Authorities deport South Korean freelance journalist


New York, June 25, 2008—The Committee to Protect Journalists is alarmed by reports that Burmese authorities on Sunday deported South Korean freelance journalist Lee Yu Kyong and confiscated four compact discs containing photos she had taken of damage caused by Cyclone Nargis.

Lee was met in the early morning of June 22 by five police officials at her guesthouse in Rangoon and told she must leave the country that same day because she had entered on a tourist rather than journalist visa, according to Mizzima, a New Delhi-based, Burmese exile-run news agency.

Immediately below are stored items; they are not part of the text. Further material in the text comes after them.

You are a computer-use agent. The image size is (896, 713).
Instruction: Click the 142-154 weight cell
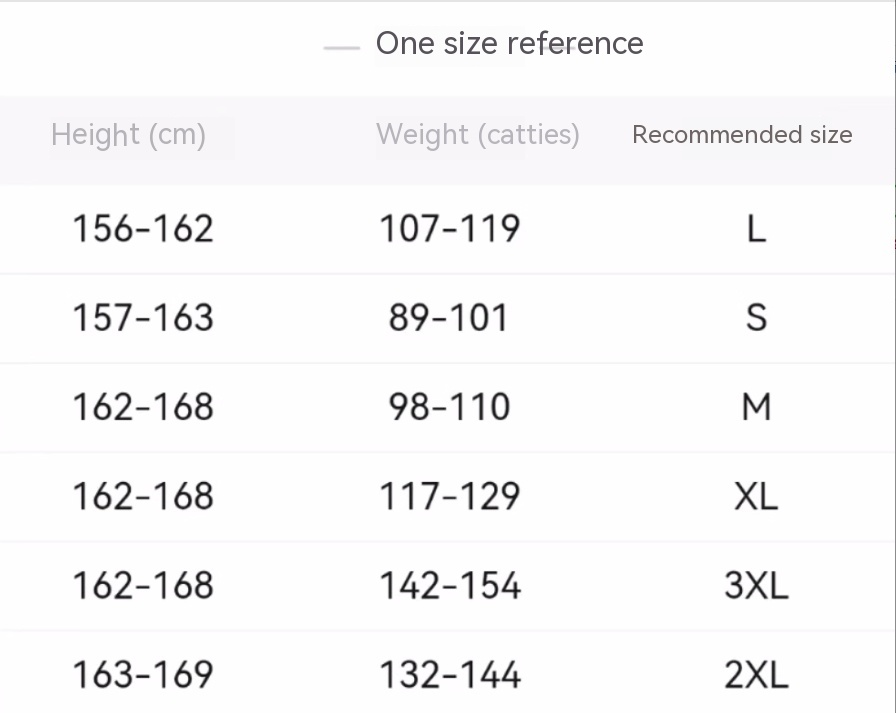[450, 585]
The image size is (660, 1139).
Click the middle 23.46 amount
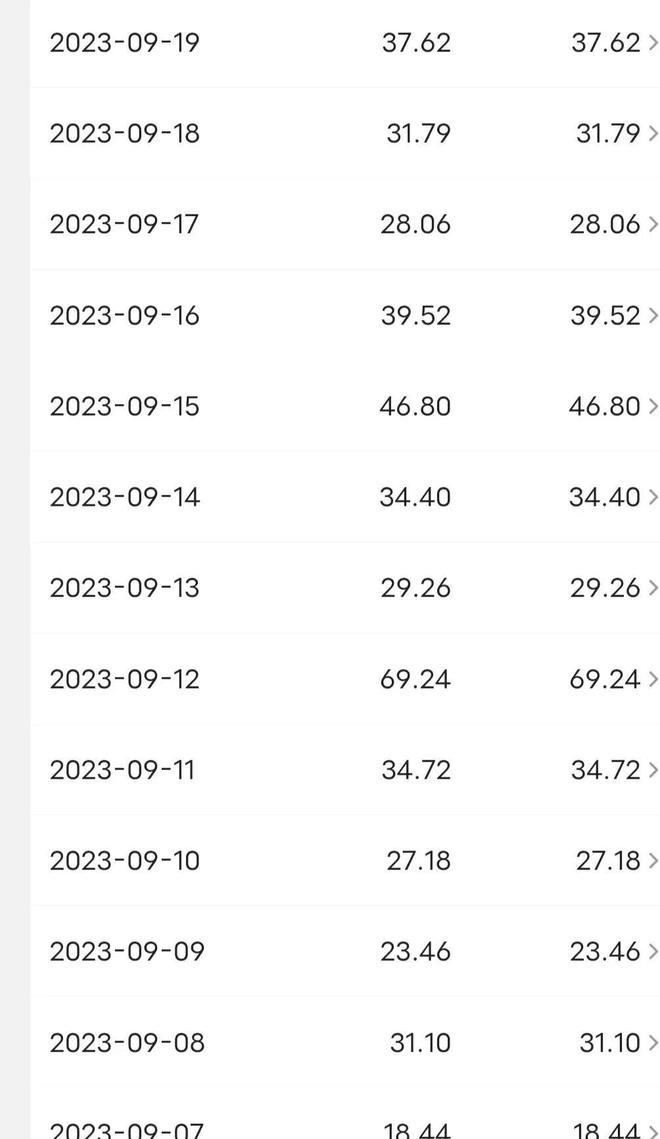415,952
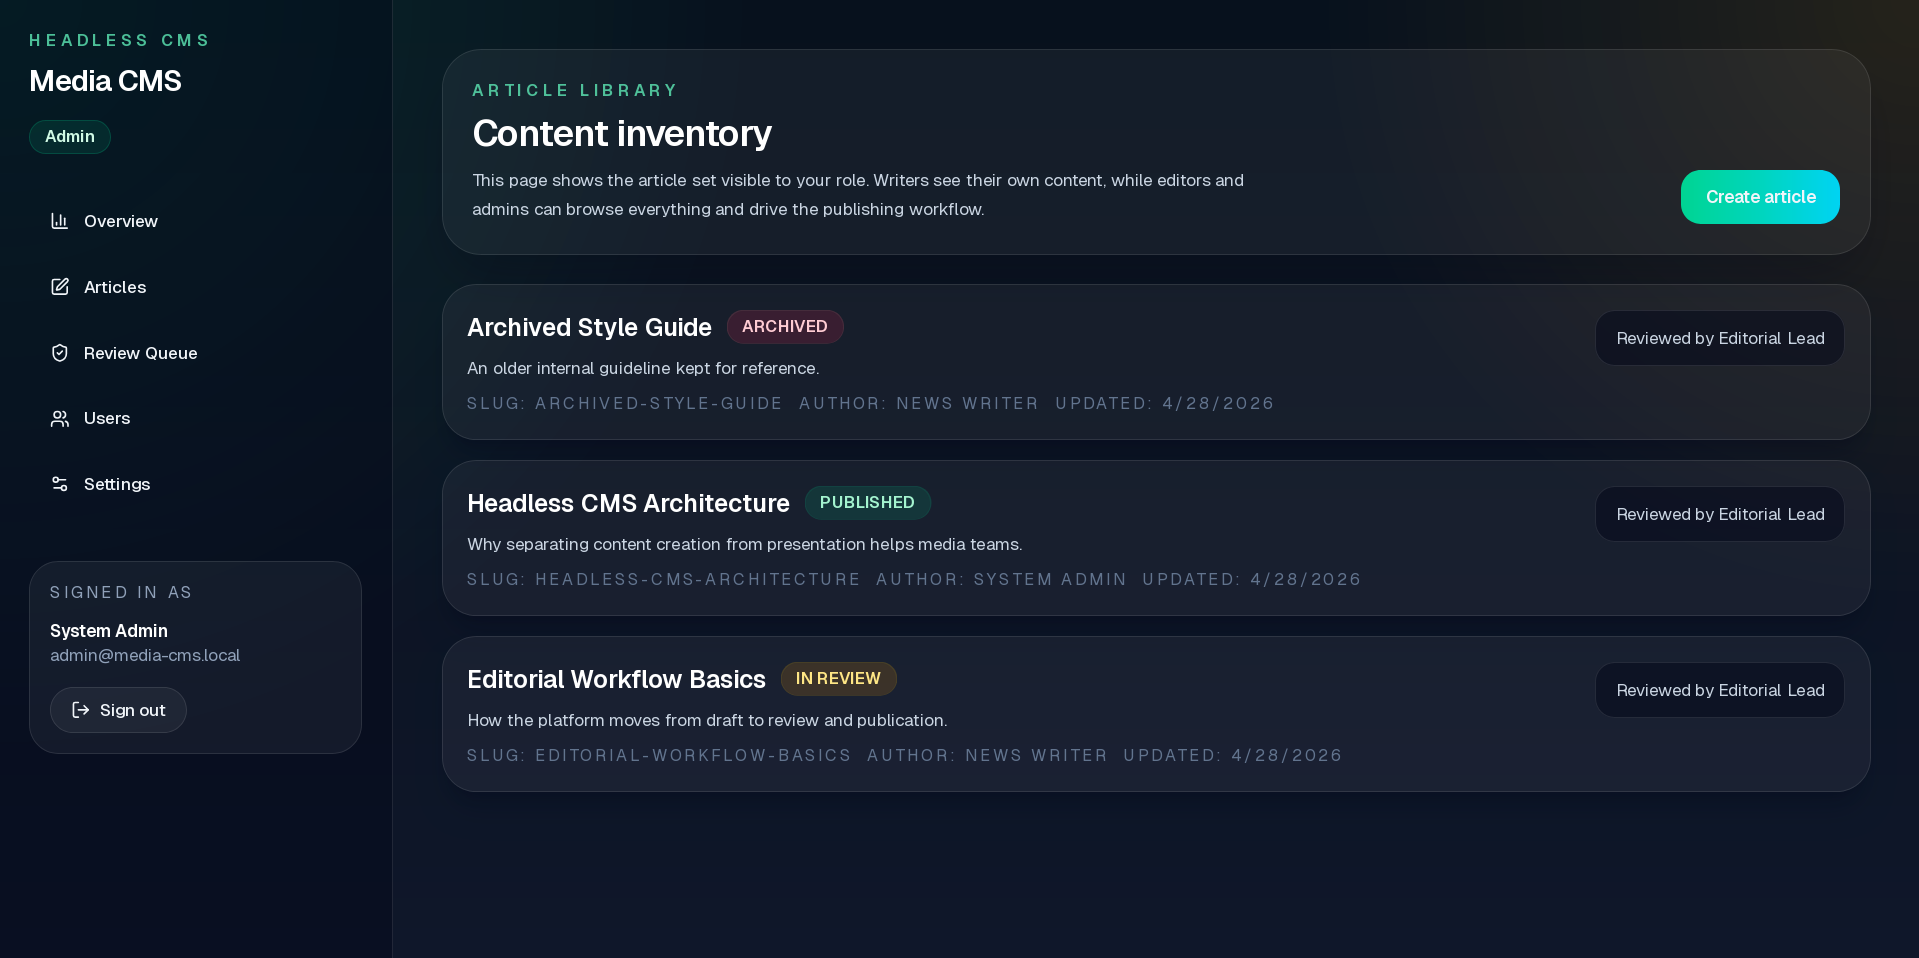1919x958 pixels.
Task: Click the Settings sliders icon
Action: pyautogui.click(x=60, y=484)
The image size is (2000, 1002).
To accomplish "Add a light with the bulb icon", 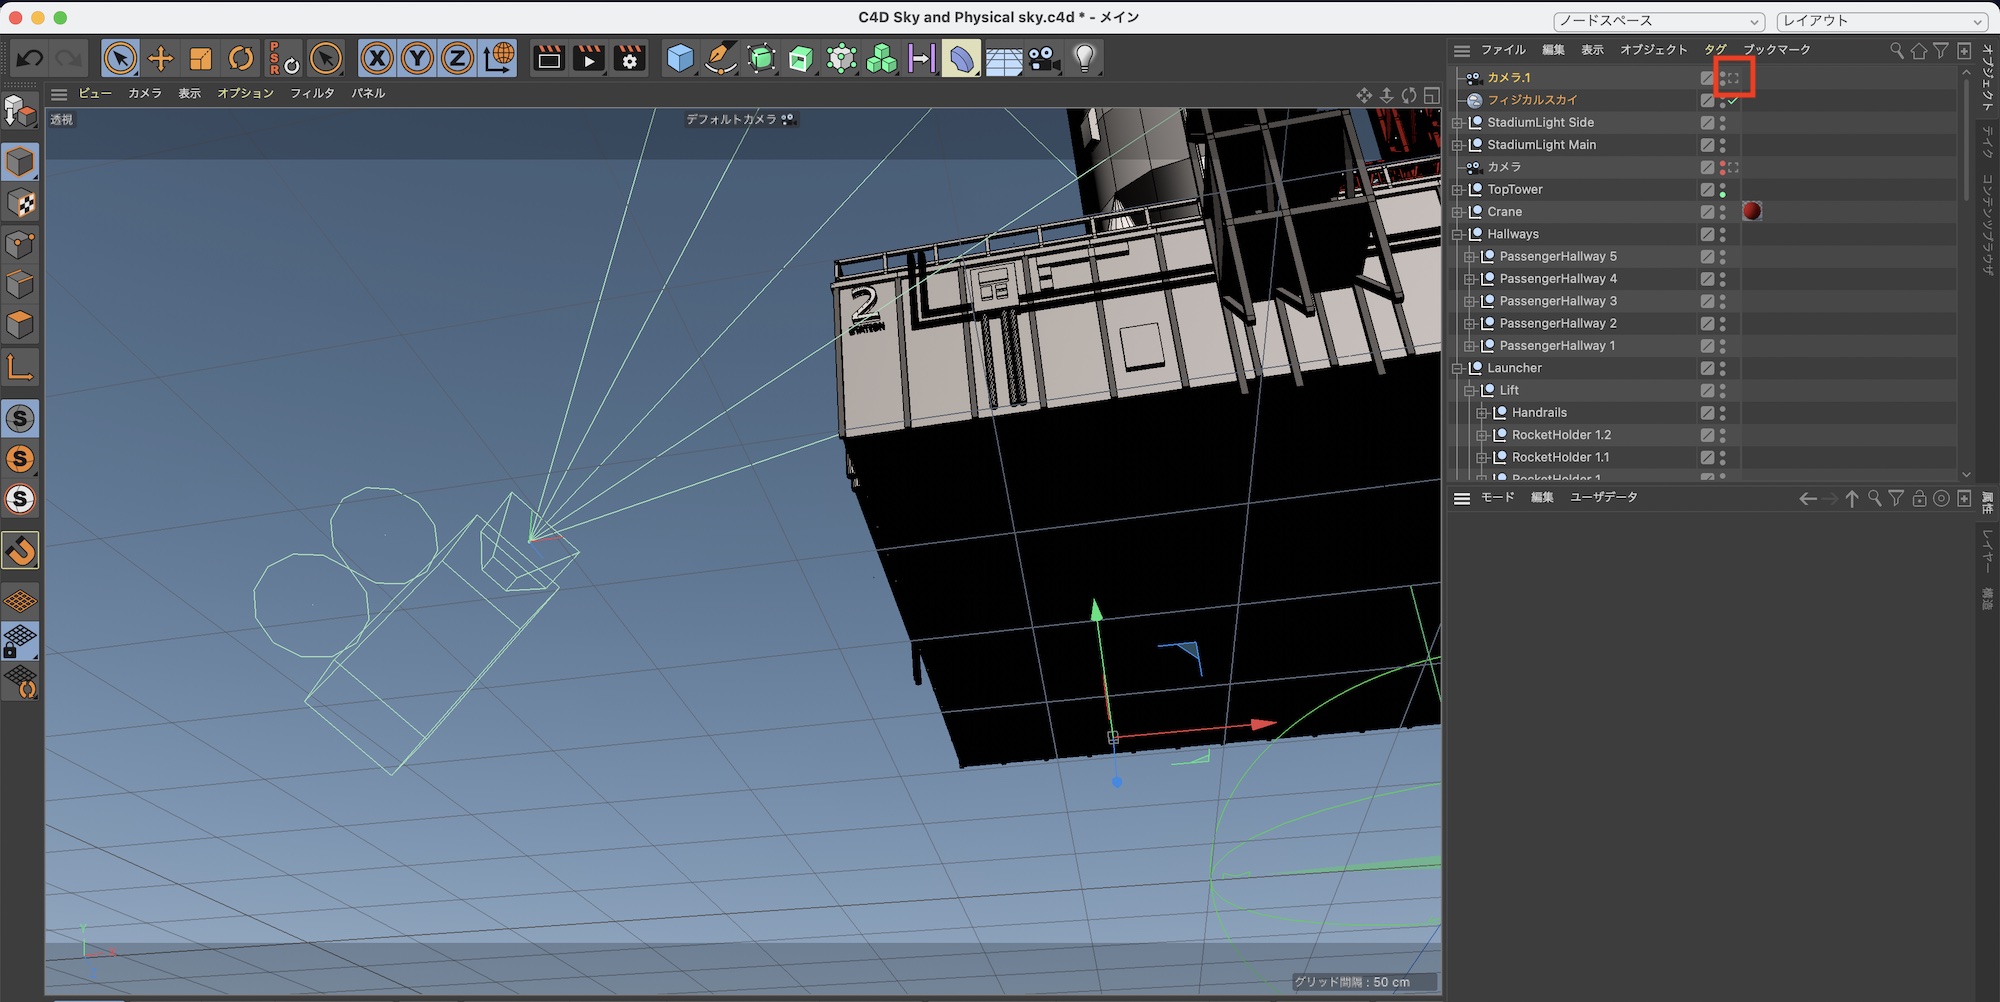I will coord(1085,59).
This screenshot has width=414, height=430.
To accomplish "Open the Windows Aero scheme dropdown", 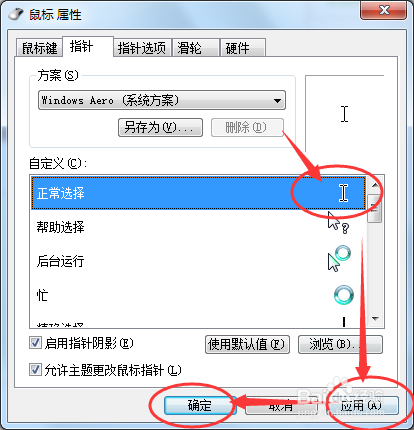I will pyautogui.click(x=162, y=100).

Police arranged for her departure to Bangkok that same morning and barred her from meeting with South Korean embassy officials, according to the same news report, which included an interview with Lee.

“We condemn the deportation of Lee Yu Kyung and call on authorities to allow both foreign and local journalists to report on the disaster without obstruction,” said Bob Dietz, CPJ’s Asia program director. “CPJ is concerned that the government’s ongoing deportation of foreign journalists and harassment of local journalists is an attempt to cover up the true extent of the cyclone’s devastation and the government’s inadequate response.”

Lee is at least the fourth foreign journalist to be deported from Burma since Cyclone Nargis devastated the country on May 2 and 3. Earlier, authorities deported BBC reporter Andrew Harding upon his arrival at the Rangoon airport, and Time magazine writer Andrew Marshall after he reported from the hard-hit Irrawaddy Delta region.

Ben Gurr, a photographer for The Times of London,was arrested and interrogated for several hours before being deported in mid-May after returning from the Delta region, according to The Times.

Despite widespread calls for more openness to help deal with the humanitarian crisis— including CPJ’s call to allow foreign journalists to enter the country—Burmese embassies in Thailand and other Asian countries continue to refuse to process journalist visa requests submitted by news organizations.   

Because of the government restrictions, only a handful of international news organizations have managed to base reporters inside the country. Some of their reports are published without bylines to protect their identities.